───── RECORD EXCERPTS ─────

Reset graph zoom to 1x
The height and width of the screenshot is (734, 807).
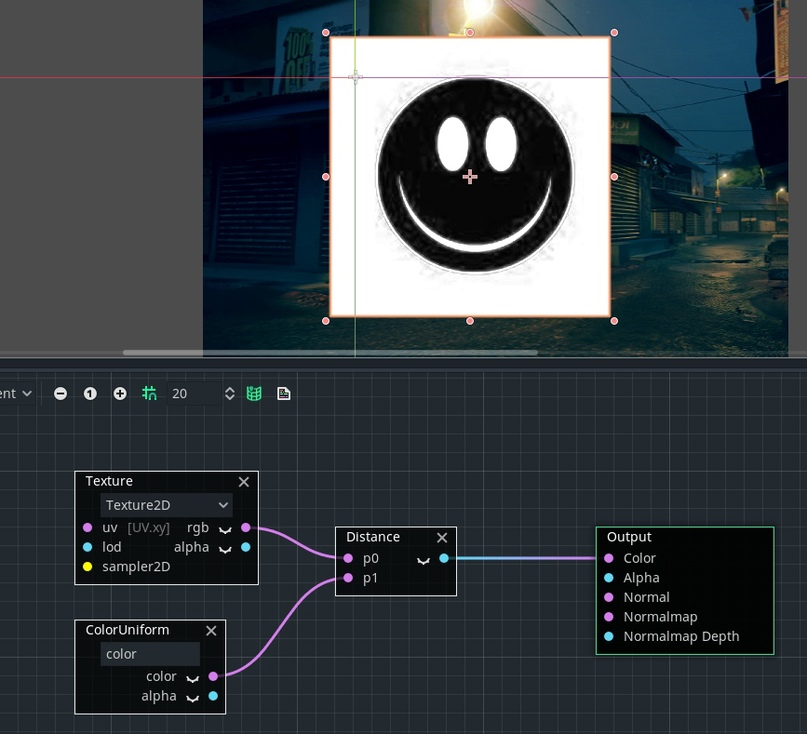click(x=90, y=394)
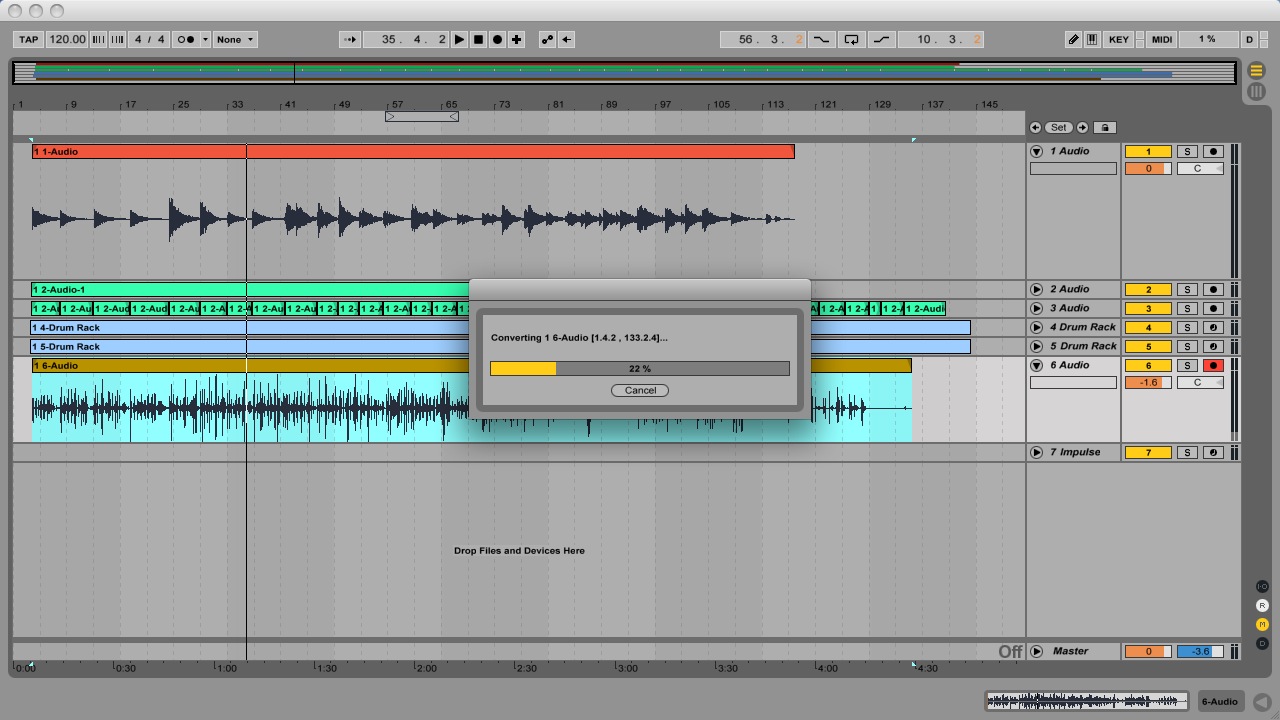
Task: Unfold the 2 Audio track
Action: [1037, 290]
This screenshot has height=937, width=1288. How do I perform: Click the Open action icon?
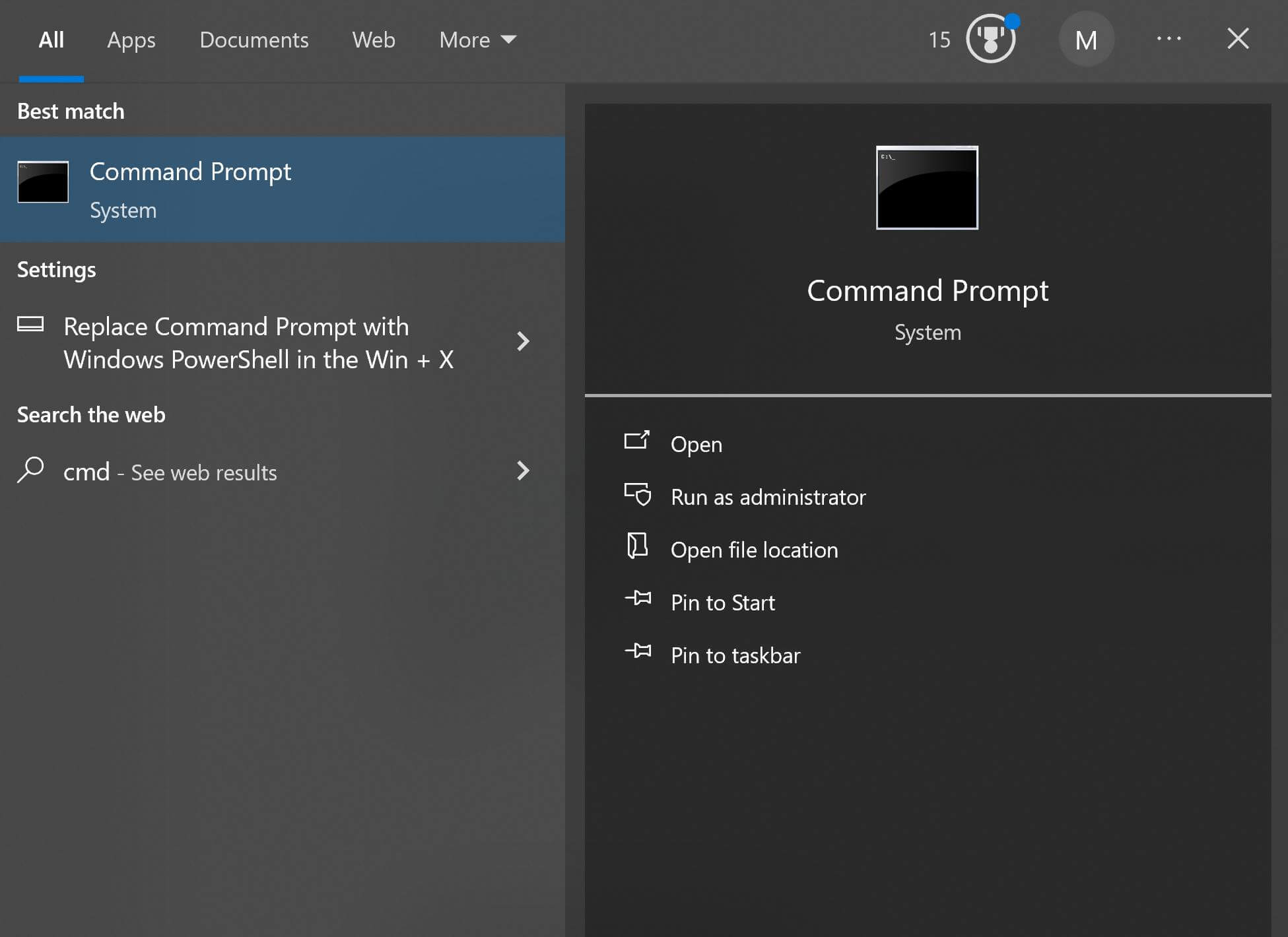[x=636, y=441]
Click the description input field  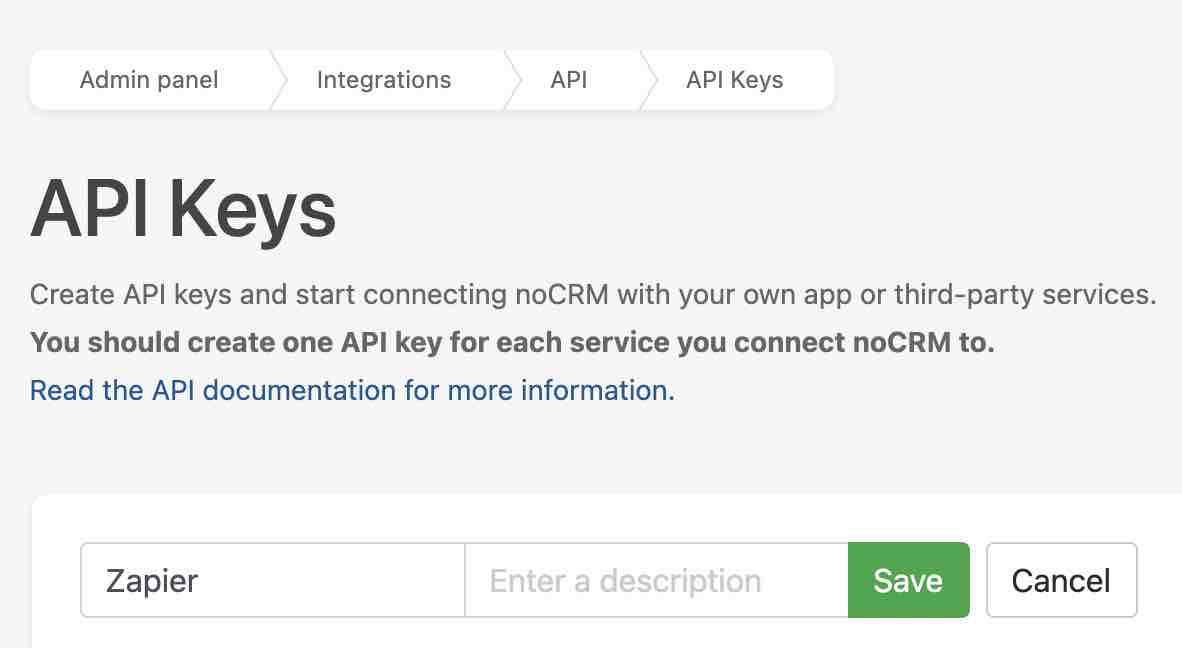[x=655, y=580]
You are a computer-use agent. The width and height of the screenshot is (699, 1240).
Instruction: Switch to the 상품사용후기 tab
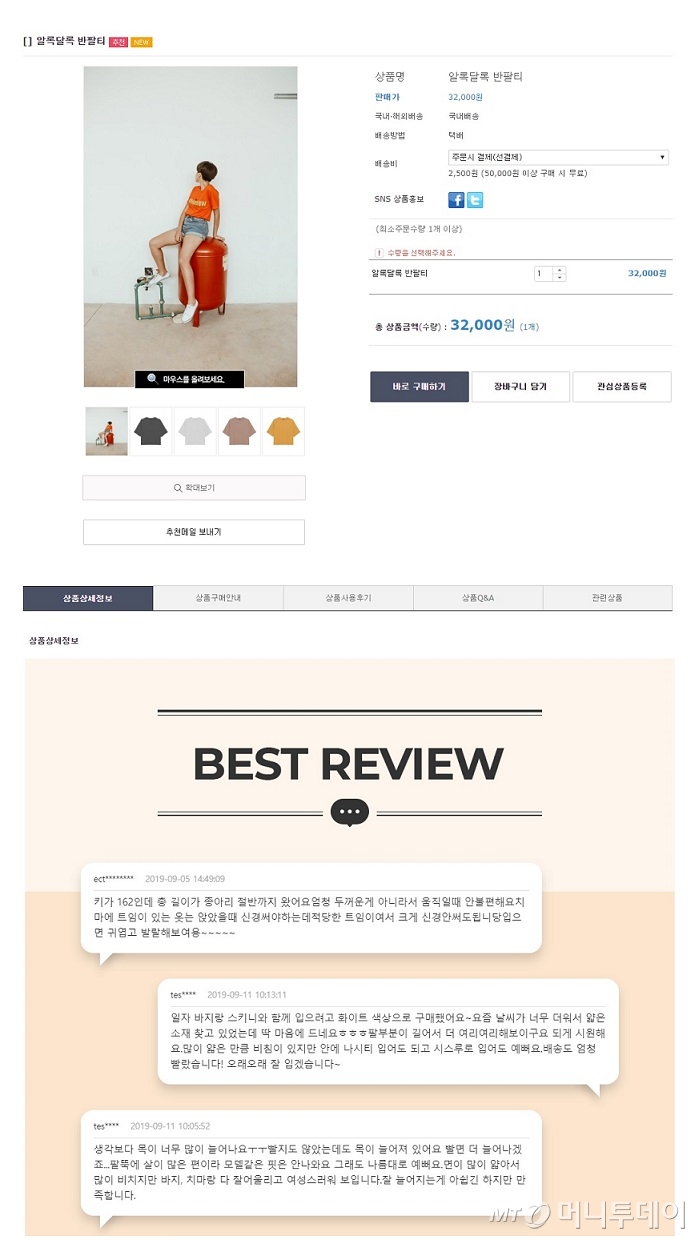(x=348, y=598)
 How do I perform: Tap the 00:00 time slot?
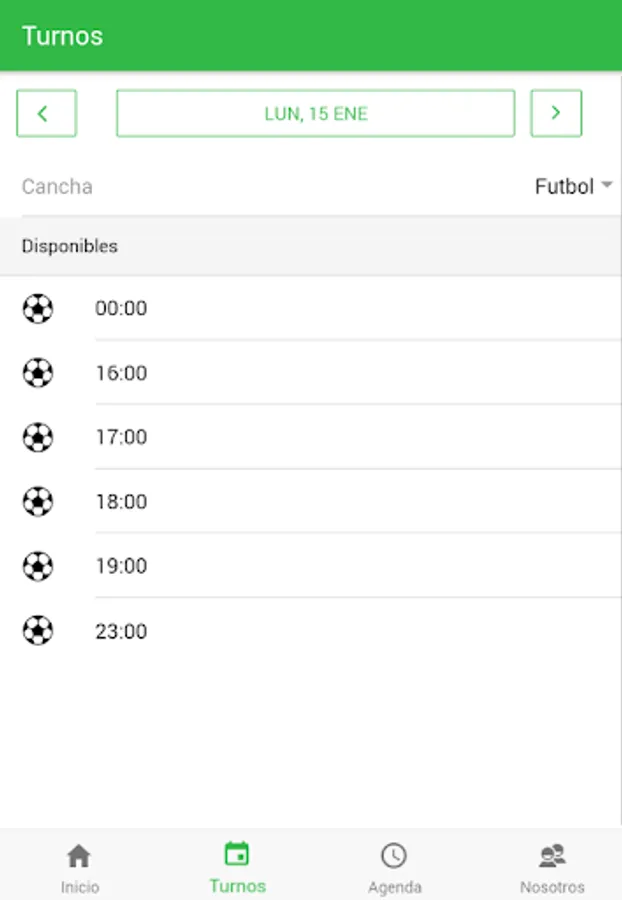(x=121, y=309)
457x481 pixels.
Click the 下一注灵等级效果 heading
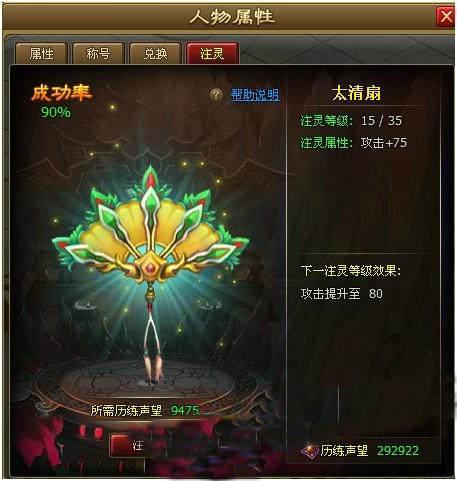point(351,271)
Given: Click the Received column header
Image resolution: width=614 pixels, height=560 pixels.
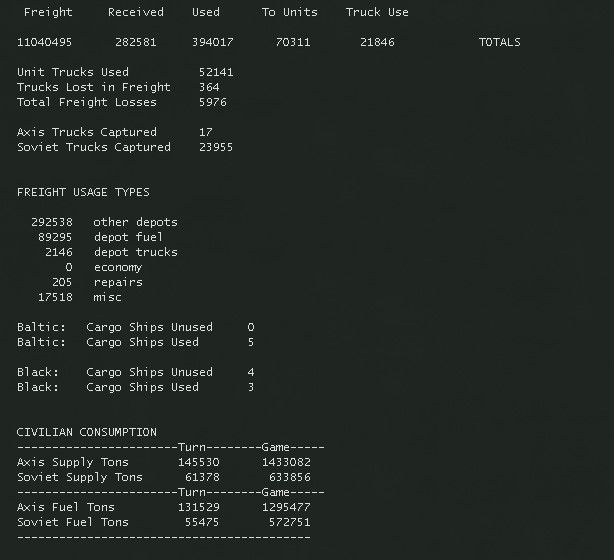Looking at the screenshot, I should [x=135, y=12].

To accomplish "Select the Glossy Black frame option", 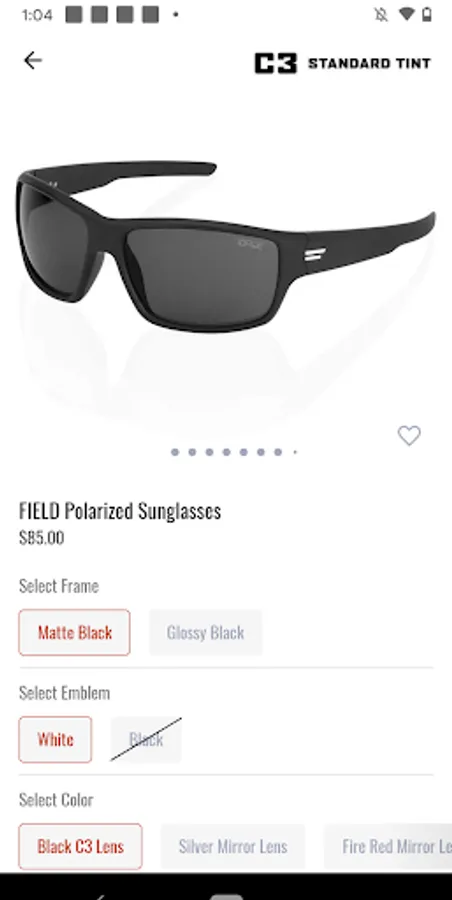I will tap(206, 633).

─────

* _WHAT TO DO_: Pick out every line of the items above that contains the word "pixels", and copy each one in full. Case counts.

* _EXPECTED ANSWER_:
457x481 pixels.
Image resolution: width=614 pixels, height=560 pixels.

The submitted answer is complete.